→ SUPPLIED MATERIAL
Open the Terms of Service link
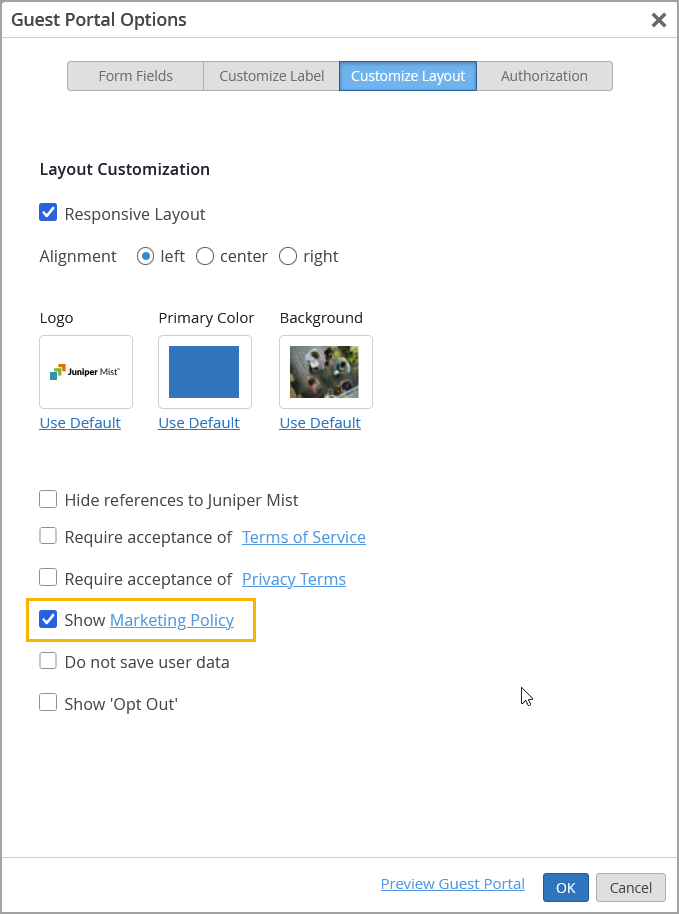 coord(304,537)
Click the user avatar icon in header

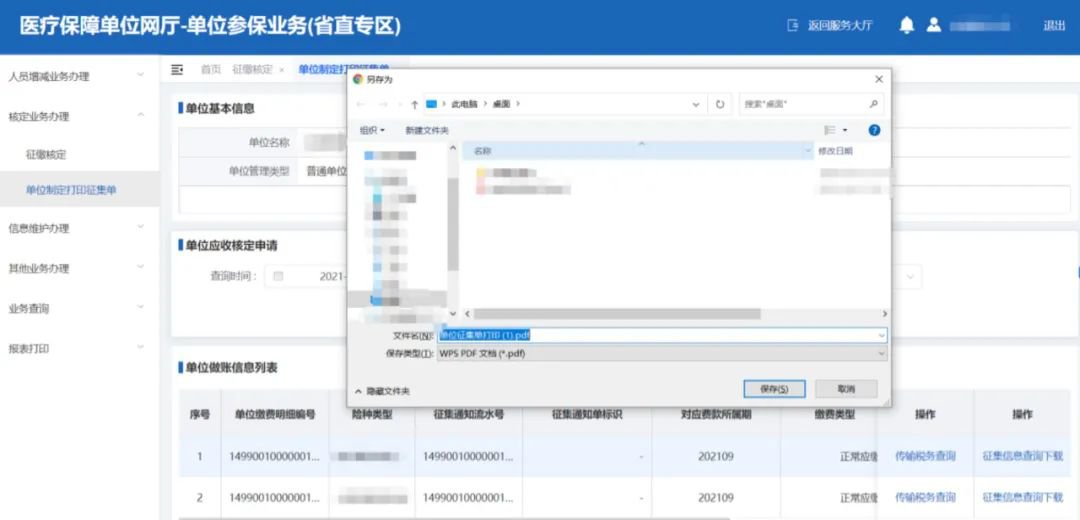(x=934, y=26)
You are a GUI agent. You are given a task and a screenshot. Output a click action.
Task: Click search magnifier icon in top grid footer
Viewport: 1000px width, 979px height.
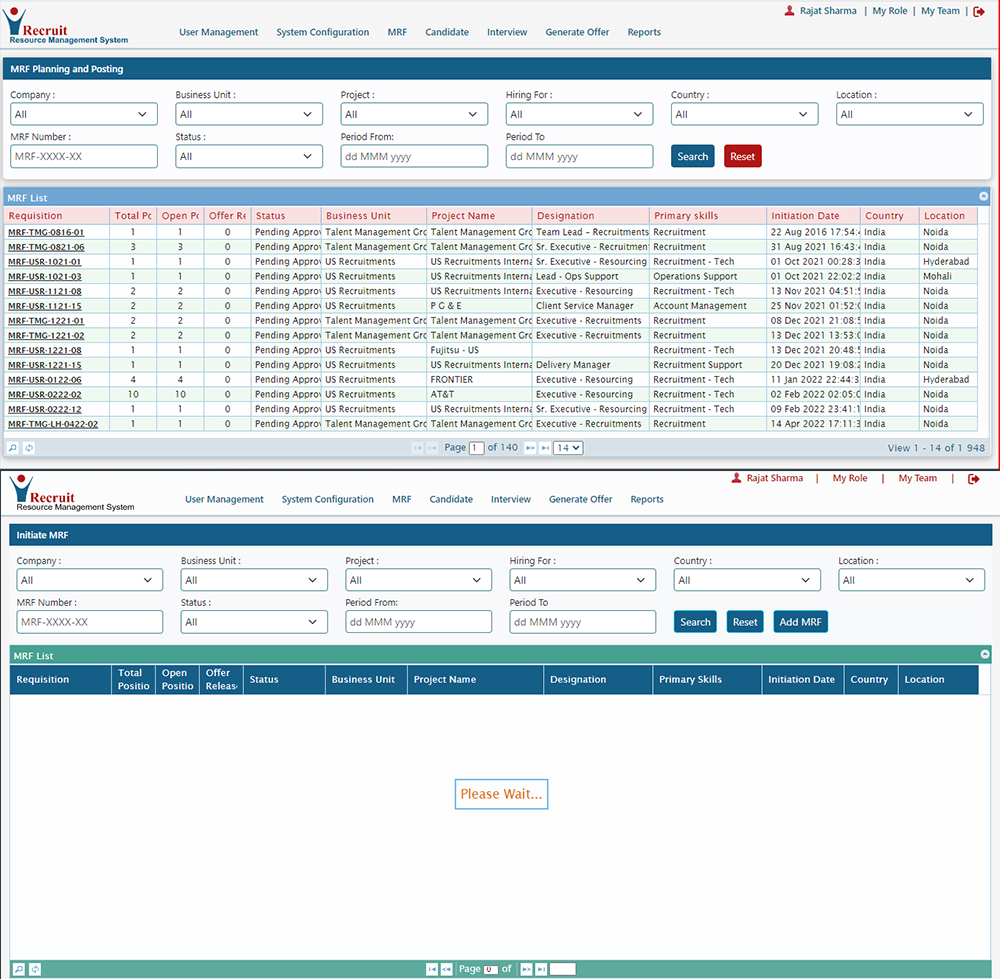(13, 448)
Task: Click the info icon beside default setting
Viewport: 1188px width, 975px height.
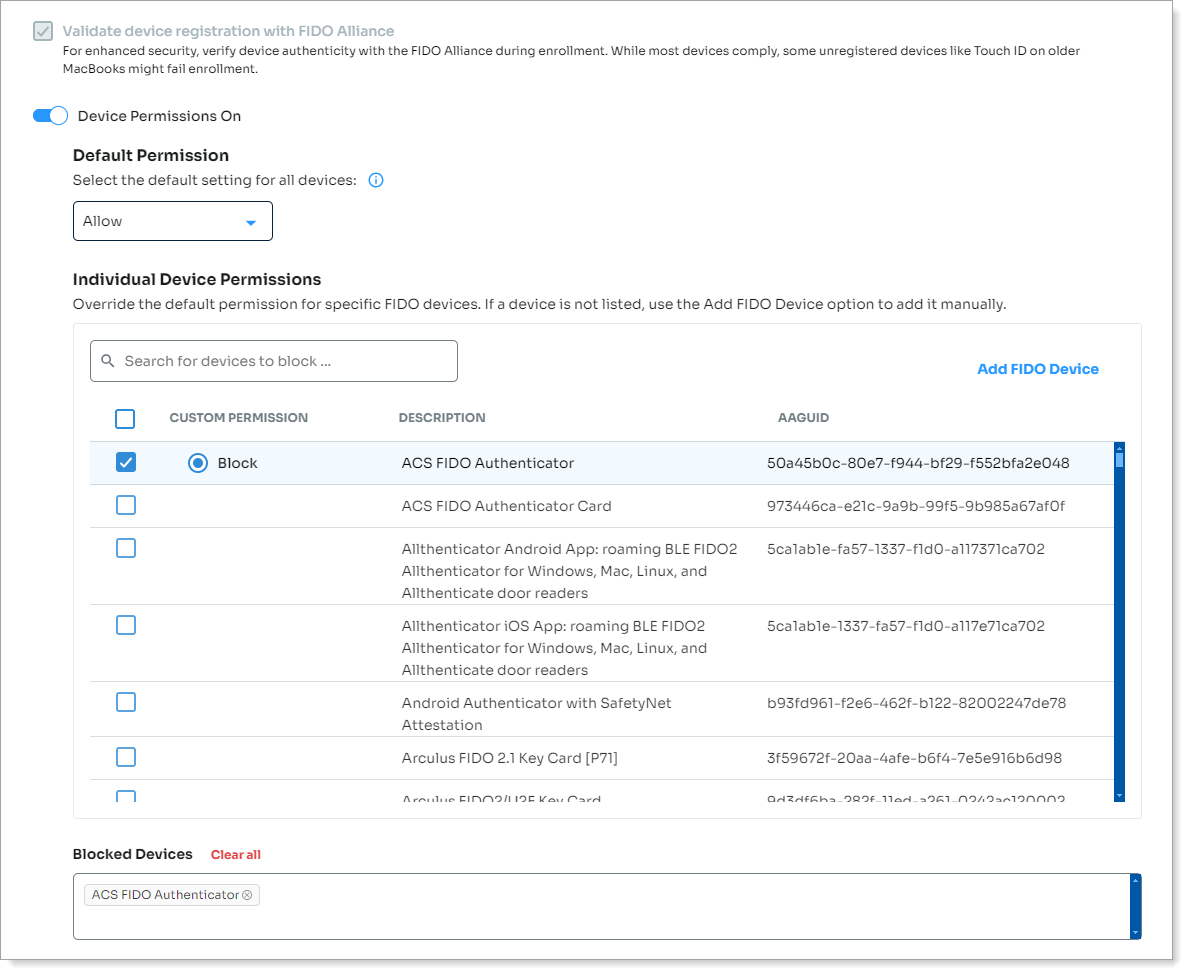Action: pyautogui.click(x=376, y=181)
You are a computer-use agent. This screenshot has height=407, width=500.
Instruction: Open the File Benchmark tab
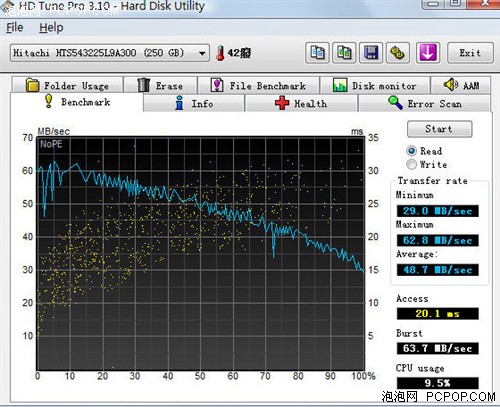258,85
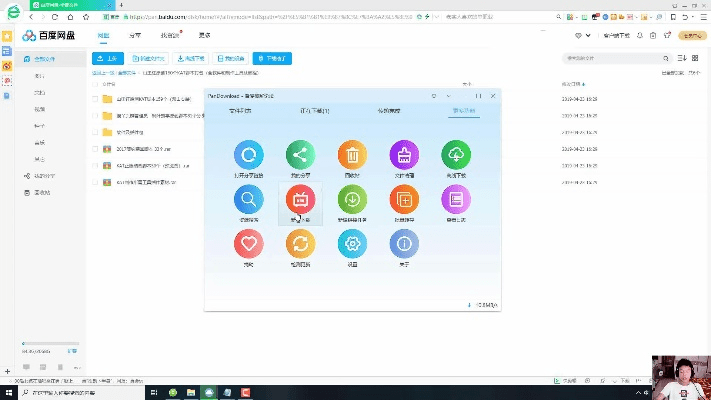Tick the select-all checkbox in file list header
This screenshot has width=711, height=400.
pos(96,85)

→ WHAT YOU ARE ASKED TO DO
Give the records from the line with "Click the user avatar icon in header" through the end as a numbered list, without blank lines or pictures.

→ OUTPUT FOR THIS EXERCISE
1. Click the user avatar icon in header
2. (x=934, y=26)
3. You are a GUI agent. You are given a task and a screenshot. Output a click action.
4. Task: Click search magnifier icon in top grid footer
5. Viewport: 1000px width, 979px height.
6. (13, 448)
7. Task: Click the info icon beside default setting
8. Viewport: 1188px width, 975px height.
9. Action: pyautogui.click(x=376, y=181)
10. You are a computer-use agent. This screenshot has height=407, width=500.
11. Instruction: Open the File Benchmark tab
12. 258,85
13. Tick the select-all checkbox in file list header
14. This screenshot has width=711, height=400.
15. pos(96,85)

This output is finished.